# Assignment
Once you have found the line with "On tÃƒÂ¤mÃƒÂ¤ mahdollista (120, 254)" in the records below, retype it and every line after it to the end exactly, with no pictures and nothing more.

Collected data

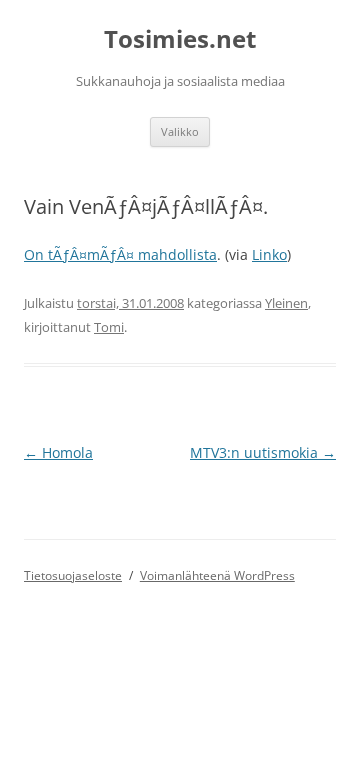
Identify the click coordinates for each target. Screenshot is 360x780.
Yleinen (286, 303)
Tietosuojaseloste (73, 575)
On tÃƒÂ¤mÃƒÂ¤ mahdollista (120, 254)
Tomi (109, 327)
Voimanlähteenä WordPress (217, 575)
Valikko (180, 131)
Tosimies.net (180, 39)
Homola (58, 452)
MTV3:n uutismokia (263, 452)
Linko (269, 254)
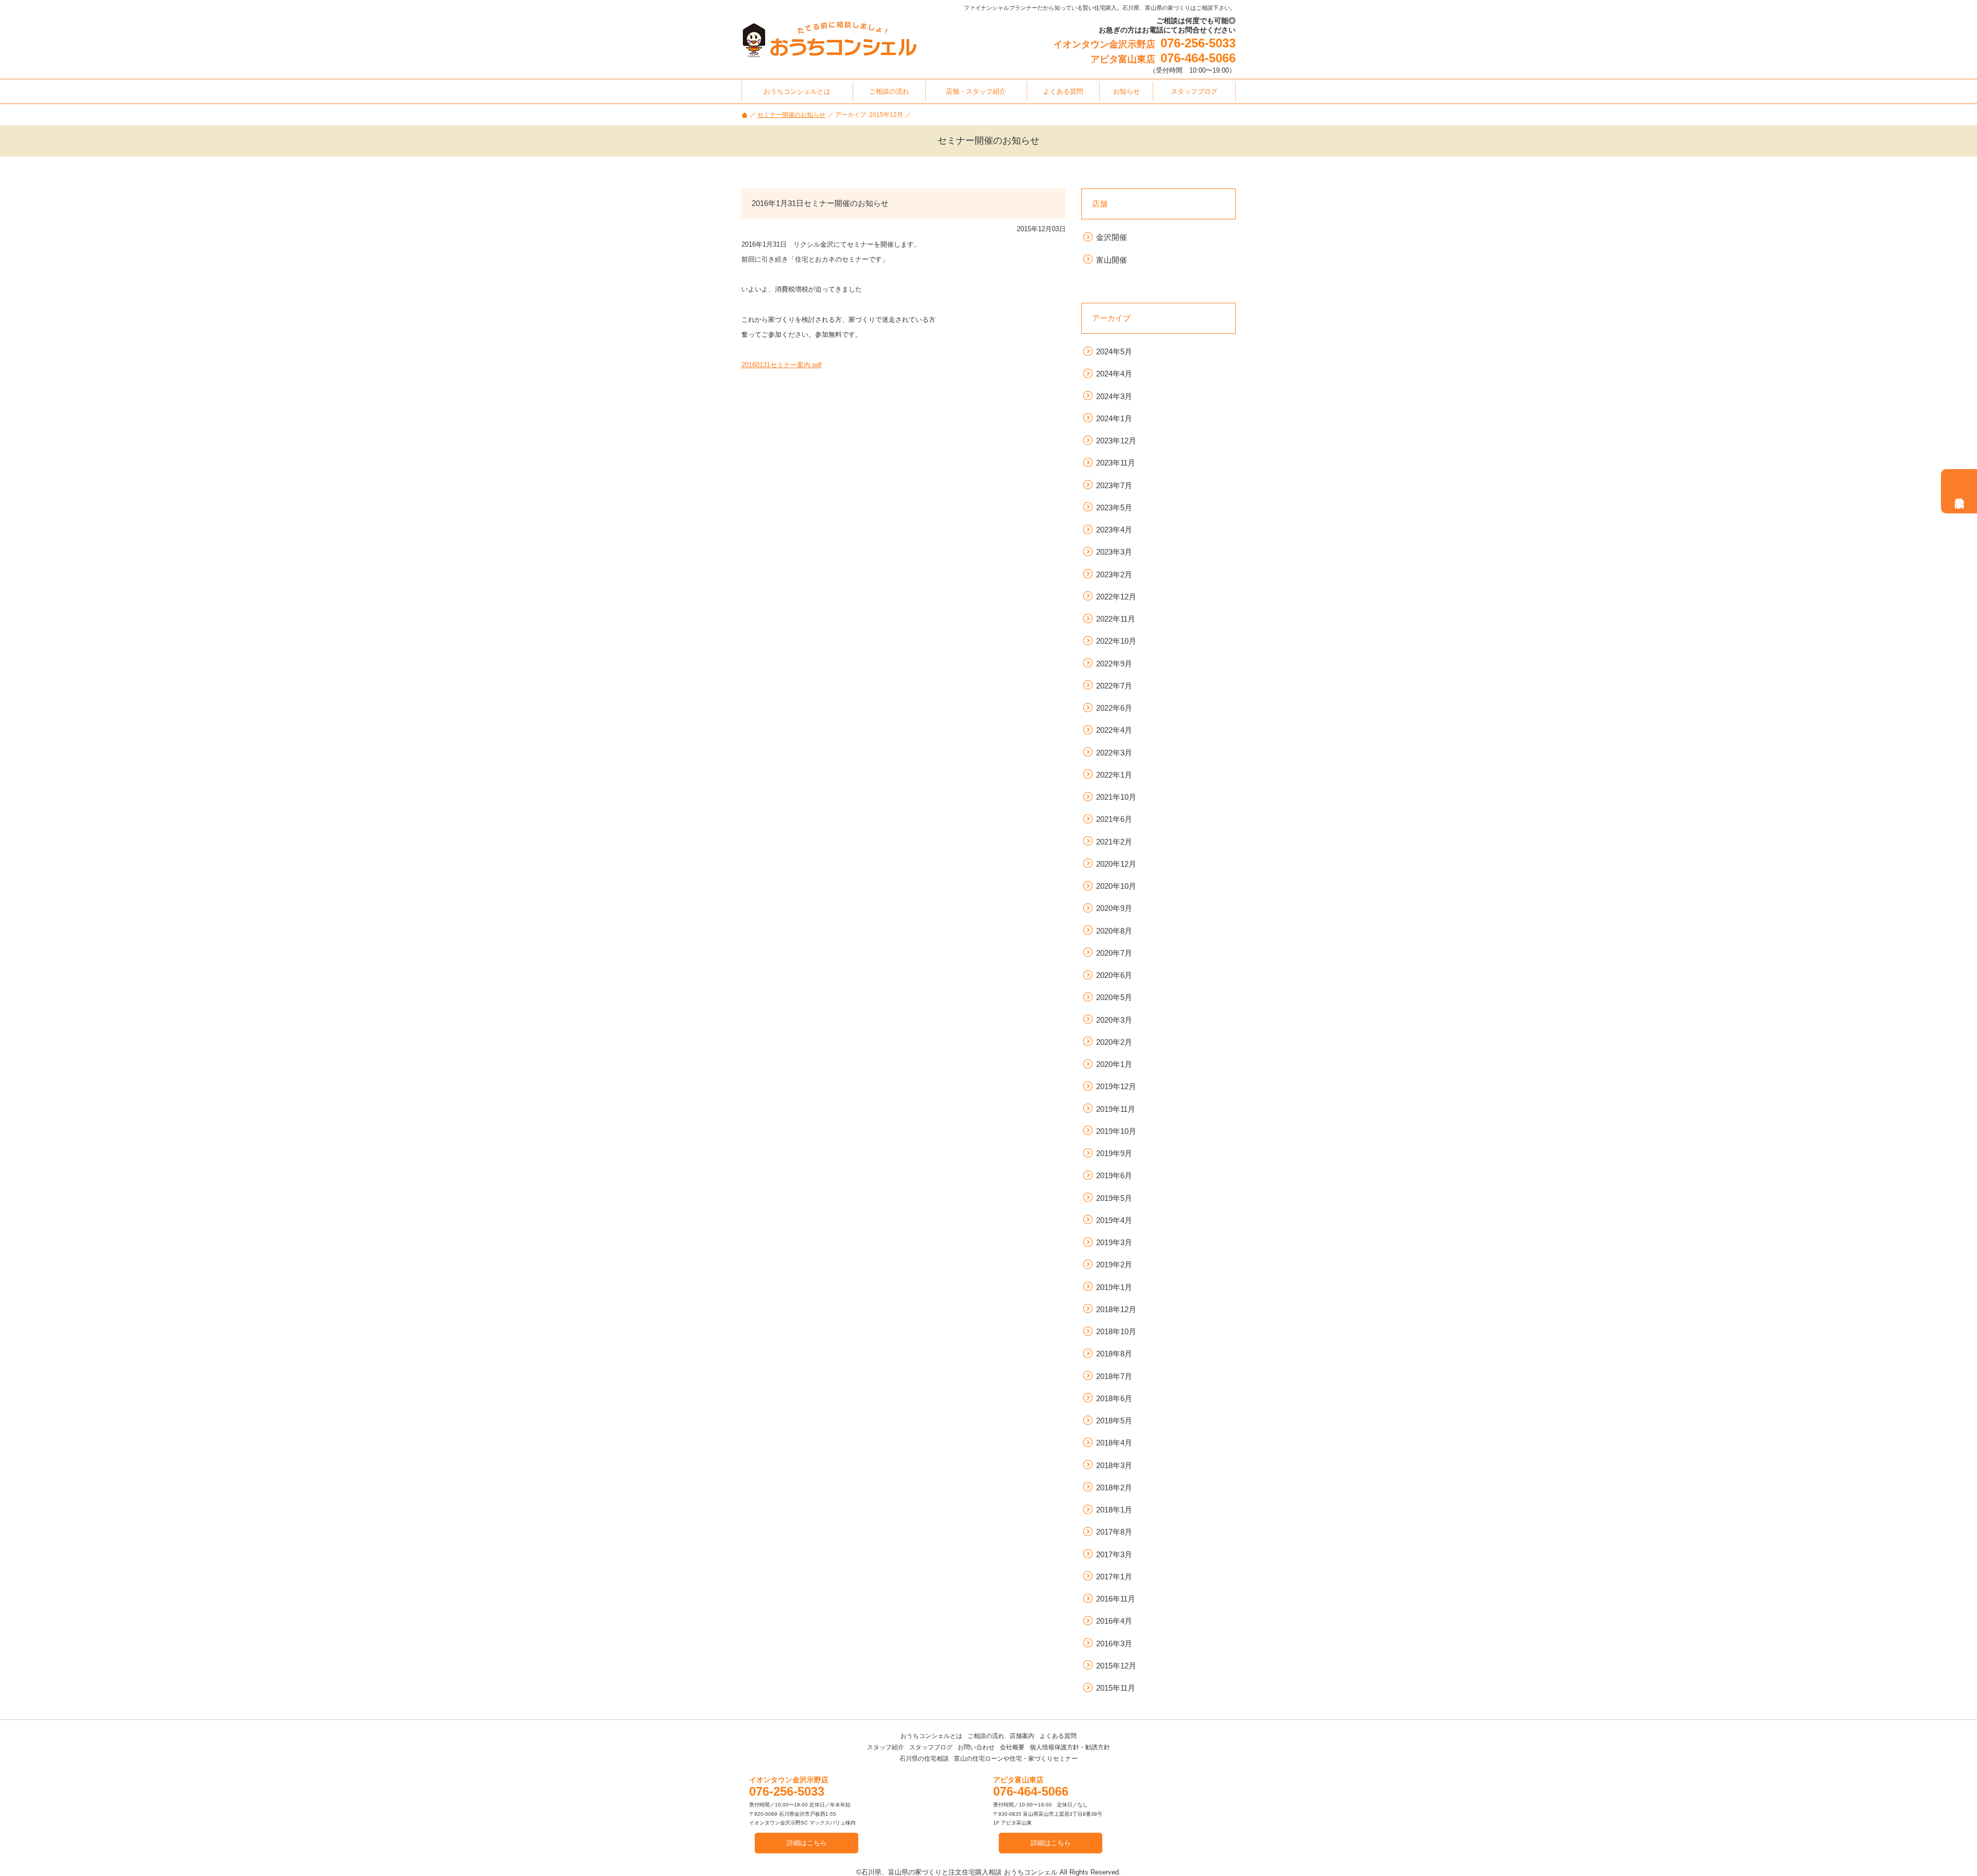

# Solution to this task
On tÃƒÂ¤mÃƒÂ¤ mahdollista (120, 254)
Tomi (109, 327)
Voimanlähteenä WordPress (217, 575)
Valikko (180, 131)
Tosimies.net (180, 39)
Homola (58, 452)
MTV3:n uutismokia (263, 452)
Linko (269, 254)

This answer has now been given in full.